The index twitter is the default index and the type tweet is the default type and will be used in the case a header
doesn't specify an index or type.

requests.txt:

[source,js]
--------------------------------------------------
{"percolate" : {"index" : twitter", "type" : "tweet"}}
{"doc" : {"message" : "some text"}}
{"percolate" : {"index" : twitter", "type" : "tweet", "id" : "1"}}
{}
{"percolate" : {"index" : users", "type" : "user", "id" : "3", "percolate_index" : "users_2012" }}
{"size" : 10}
{"count" : {"index" : twitter", "type" : "tweet"}}
{"doc" : {"message" : "some other text"}}
{"count" : {"index" : twitter", "type" : "tweet", "id" : "1"}}
{}
--------------------------------------------------

For a percolate existing document item (headers with the `id` field), the response can be an empty json object.
All the required options are set in the header.

Response:

[source,js]
--------------------------------------------------
{
    "items" : [
        {
            "took" : 24,
            "_shards" : {
                "total" : 5,
                "successful" : 5,
                "failed" : 0,
            },
            "total" : 3,
            "matches" : ["1", "2", "3"]
        },
        {
            "took" : 12,
            "_shards" : {
                "total" : 5,
                "successful" : 5,
                "failed" : 0,
            },
            "total" : 3,
            "matches" : ["4", "5", "6"]
        },
        {
            "error" : "[user][3]document missing"
        },
        {
            "took" : 12,
            "_shards" : {
                "total" : 5,
                "successful" : 5,
                "failed" : 0,
            },
            "total" : 3
        },
        {
            "took" : 14,
            "_shards" : {
                "total" : 5,
                "successful" : 5,
                "failed" : 0,
            },
            "total" : 3
        }
    ]
}
--------------------------------------------------

Each item represents a percolate response, the order of the items maps to the order in where the percolate requests
were specified. In case a percolate request failed, the item response is substituted with an error message.

[float]
=== How it works under the hood

When indexing a document that contains a query in an index and the `.percolator` type the query part of the documents gets
parsed into a Lucene query and is kept in memory until that percolator document is removed or the index containing the
`.percolator` type get removed. So all the active percolator queries are kept in memory.

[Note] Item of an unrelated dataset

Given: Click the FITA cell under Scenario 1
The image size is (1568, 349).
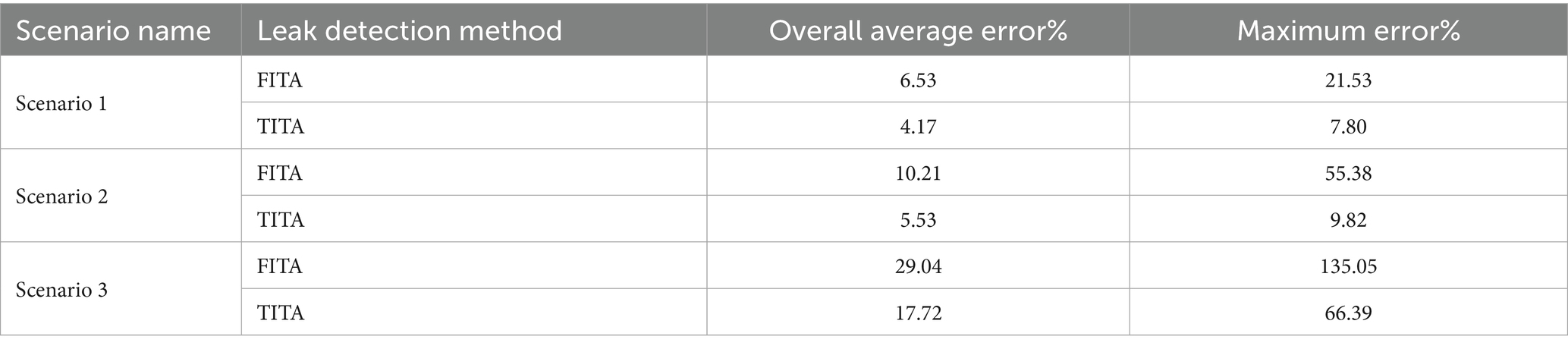Looking at the screenshot, I should (280, 80).
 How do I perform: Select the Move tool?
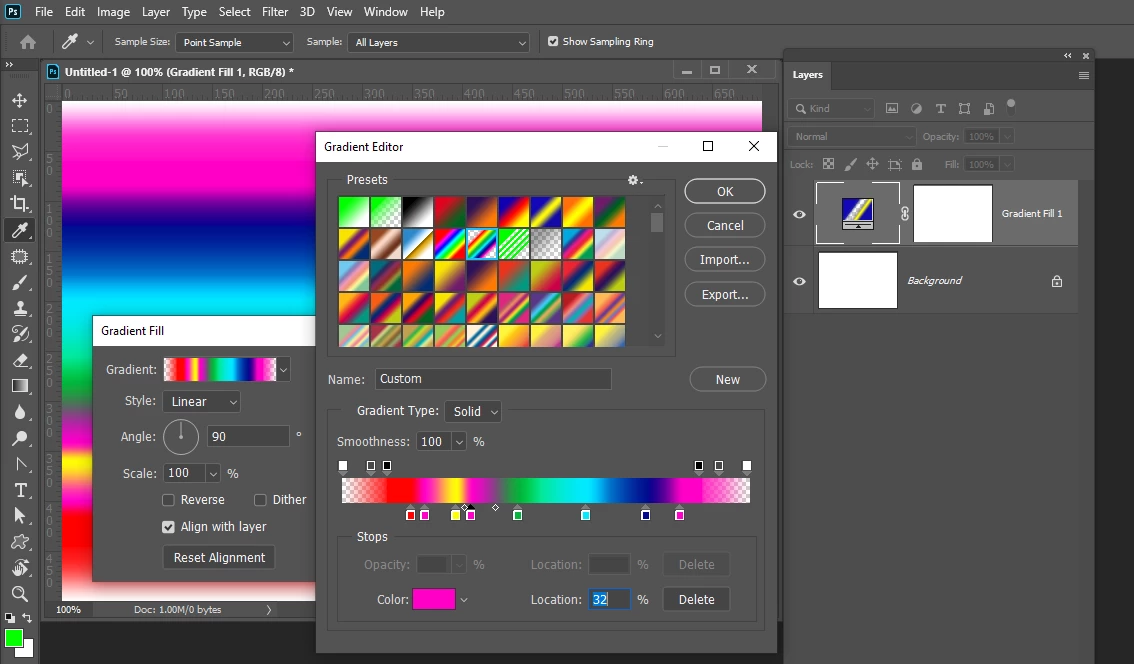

At percolate time the document specified in the request gets parsed into a Lucene document and is stored in a in-memory
Lucene index. This in-memory index can just hold this one document and it is optimized for that. Then all the queries
that are registered to the index that the percolate request is targeted for are going to be executed on this single document
in-memory index. This happens on each shard the percolate request need to execute.

By using `routing`, `filter` or `query` features the amount of queries that need to be executed can be reduced and thus
the time the percolate api needs to run can be decreased.

[float]
=== Important notes

Because the percolator API is processing one document at a time, it doesn't support queries and filters that run
against child and nested documents such as `has_child`, `has_parent`, `top_children`, and `nested`.

The `wildcard` and `regexp` query natively use a lot of memory and because the percolator keeps the queries into memory
this can easily take up the available memory in the heap space. If possible try to use a `prefix` query or ngramming to
achieve the same result (with way less memory being used).

The delete-by-query api doesn't work to unregister a query, it only deletes the percolate documents from disk. In order
to update the registered queries in memory the index needs be closed and opened.